Data entries>
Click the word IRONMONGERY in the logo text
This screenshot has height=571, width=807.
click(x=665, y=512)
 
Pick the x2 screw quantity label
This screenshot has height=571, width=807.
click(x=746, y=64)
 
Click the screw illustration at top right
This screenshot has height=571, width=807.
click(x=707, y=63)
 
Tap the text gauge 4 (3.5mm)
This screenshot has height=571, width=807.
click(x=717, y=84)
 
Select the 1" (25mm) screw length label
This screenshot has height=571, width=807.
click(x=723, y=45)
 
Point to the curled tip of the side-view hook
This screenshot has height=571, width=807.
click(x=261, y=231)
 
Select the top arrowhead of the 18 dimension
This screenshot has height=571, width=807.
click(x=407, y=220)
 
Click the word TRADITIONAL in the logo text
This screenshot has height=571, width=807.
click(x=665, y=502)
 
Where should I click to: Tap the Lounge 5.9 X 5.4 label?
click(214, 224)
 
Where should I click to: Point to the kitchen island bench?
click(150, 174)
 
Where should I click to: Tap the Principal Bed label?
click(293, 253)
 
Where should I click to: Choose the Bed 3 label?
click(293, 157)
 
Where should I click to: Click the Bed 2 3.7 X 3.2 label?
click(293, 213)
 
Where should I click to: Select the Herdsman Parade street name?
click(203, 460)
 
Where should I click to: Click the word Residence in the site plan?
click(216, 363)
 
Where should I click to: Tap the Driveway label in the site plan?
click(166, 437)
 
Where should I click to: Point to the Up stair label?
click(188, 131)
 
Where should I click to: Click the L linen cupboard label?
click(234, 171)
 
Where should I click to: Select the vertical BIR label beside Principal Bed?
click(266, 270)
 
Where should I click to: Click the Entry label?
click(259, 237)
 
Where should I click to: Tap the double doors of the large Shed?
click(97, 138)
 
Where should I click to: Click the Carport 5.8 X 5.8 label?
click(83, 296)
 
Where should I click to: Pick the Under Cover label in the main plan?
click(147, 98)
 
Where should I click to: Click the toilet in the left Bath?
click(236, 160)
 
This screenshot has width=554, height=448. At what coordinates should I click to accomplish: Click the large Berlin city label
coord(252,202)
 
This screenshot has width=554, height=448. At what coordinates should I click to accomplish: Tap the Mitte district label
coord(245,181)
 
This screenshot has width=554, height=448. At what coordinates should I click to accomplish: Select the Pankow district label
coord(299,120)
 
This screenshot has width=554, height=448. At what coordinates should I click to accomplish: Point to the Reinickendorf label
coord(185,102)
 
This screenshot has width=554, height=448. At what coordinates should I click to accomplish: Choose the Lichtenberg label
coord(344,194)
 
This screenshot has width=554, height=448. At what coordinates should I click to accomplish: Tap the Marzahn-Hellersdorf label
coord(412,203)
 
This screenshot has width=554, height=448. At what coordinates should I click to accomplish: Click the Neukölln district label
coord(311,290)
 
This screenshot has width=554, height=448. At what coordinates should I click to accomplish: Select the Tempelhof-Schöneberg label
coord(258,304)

Task details>
Filter the listing above down to the lines that contain the string "site", and copy each one. Treat the match as case-sensitive.

Exercise solution>
Where should I click to: Click the word Residence in the site plan?
Where should I click to: Tap the Driveway label in the site plan?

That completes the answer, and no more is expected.